Waiting alone on the platform, stamping her feet to stay warm, Adeline felt alternately irritable and deeply, deeply sad. At first, she tried to blame it on the terrible sleep she’d been getting lately. But after she got on the train and closed her eyes, the real reason for her depression wormed its way forward.
The Christmas Eve before, after she’d held off Captain Kharkov with the butcher knife in the old church, she’d asked herself who she would be if another year passed and she found herself lying on a cold, hard pew with no word from Emil.
A poor, lonely woman, she thought. That’s who I am a year later. A poor, lonely woman, who can’t face the fact that she’s probably a poor, lonely widow clinging to false hope. It’s what Lieutenant Gerhardt hints at every time I see her, isn’t it? Emil has died of some disease, and I am forced to spy on everyone. My housemates. My neighbors. The colonel and his men.
What kind of life is this? And who are Walt and Will becoming? Are they being told at school to spy on their friends? On me?
It all made her angry, bitter. She wondered what the last two years and nine months were really about. They had survived the Long Trek and the last year of the war, only to be cruelly split apart. She had tried to go as far west as she could, only to not go far enough. She had tried to live her life quietly, keeping her faith in Emil’s return, only to face rapists and secret police who said her faith was foolish and misplaced.
What have I done to deserve this? Adeline asked herself.
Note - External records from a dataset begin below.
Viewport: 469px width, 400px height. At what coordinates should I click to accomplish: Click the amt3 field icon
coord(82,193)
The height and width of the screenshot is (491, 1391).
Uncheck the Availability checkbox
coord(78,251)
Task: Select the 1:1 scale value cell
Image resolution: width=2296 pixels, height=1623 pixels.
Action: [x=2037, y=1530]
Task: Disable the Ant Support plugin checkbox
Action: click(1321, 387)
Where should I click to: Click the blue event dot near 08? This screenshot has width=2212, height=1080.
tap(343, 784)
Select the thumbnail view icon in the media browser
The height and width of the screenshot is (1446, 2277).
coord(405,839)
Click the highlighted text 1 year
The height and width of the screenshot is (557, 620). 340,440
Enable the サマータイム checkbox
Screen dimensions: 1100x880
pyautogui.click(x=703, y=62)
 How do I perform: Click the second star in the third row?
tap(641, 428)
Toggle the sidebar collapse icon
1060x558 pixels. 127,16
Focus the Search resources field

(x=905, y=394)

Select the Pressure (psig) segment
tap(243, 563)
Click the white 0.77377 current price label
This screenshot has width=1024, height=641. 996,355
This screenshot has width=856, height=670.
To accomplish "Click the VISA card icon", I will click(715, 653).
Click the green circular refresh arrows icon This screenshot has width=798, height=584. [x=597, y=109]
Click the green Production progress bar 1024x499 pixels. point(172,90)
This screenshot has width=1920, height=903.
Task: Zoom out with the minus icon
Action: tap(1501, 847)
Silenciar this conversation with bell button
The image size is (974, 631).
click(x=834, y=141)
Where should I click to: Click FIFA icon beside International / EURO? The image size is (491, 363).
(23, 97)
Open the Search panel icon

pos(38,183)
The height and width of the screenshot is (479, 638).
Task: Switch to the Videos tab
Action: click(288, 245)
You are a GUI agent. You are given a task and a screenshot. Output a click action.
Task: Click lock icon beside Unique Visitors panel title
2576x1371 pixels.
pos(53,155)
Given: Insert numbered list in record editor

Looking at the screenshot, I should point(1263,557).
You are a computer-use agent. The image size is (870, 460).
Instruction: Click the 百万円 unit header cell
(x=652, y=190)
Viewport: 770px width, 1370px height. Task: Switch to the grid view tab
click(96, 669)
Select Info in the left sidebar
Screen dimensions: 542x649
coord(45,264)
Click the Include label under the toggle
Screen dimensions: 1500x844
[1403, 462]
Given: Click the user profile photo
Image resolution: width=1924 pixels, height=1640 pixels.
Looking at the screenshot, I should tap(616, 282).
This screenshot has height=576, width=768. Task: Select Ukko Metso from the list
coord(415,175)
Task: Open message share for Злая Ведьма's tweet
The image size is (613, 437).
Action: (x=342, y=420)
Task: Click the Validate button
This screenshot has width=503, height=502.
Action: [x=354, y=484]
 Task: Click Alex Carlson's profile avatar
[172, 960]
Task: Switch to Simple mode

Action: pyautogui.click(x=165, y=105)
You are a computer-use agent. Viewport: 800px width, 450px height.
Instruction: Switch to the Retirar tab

Why in God’s name am I being punished like this?
By the time she reached the central station, Adeline knew she wasn’t being punished in God’s name. She was being punished in Communism’s name, in Joseph Stalin’s name, just as she had been punished in his name when they took her father away nearly two decades before.
Sent to the East. Thrown to the wind and the wolves. Never to be seen again.
Like Emil.
Adeline felt something shift inside and realized sadly that she didn’t have the emotional strength to put a question mark on that last thought. After drinking tea and eating strudel from one of the few vendors already open in the Berlin central station, she set off through the streets toward the officer’s commissary, suddenly missing her mother, Malia, and her brother, Wilhelm.
What’s become of them? Where are they? In that little town where I left them? Will I ever see or hear from them again? Or are they gone from my life? Never to be seen again. Like . . .
Adeline stopped herself from using her husband’s name, but she saw Emil clearly in her mind, then, as he was the last time she’d seen him, being led away by the soldiers, and bellowing at her to go as far west as she could and he’d find her. Try as she might, she could not stop herself from bursting into tears. That was probably the last time she’d ever see him. That was the image that would stay with her until she was old, wrinkled, and dying with the question of Emil’s fate still in her heart. Would she ever know what became of him?
That question drove her deeper into the darkest state of mind she could ever remember, a despair so complete that she barely noticed the familiar soldier at the commissary door.
He said, “I need chocolate for my lady friend tonight. And any kind of cigarettes.”
“Chocolate and cigarettes of any kind will get me a visit from the secret police.”
“I had to talk,” he said. “I told you that. They threatened my sister.”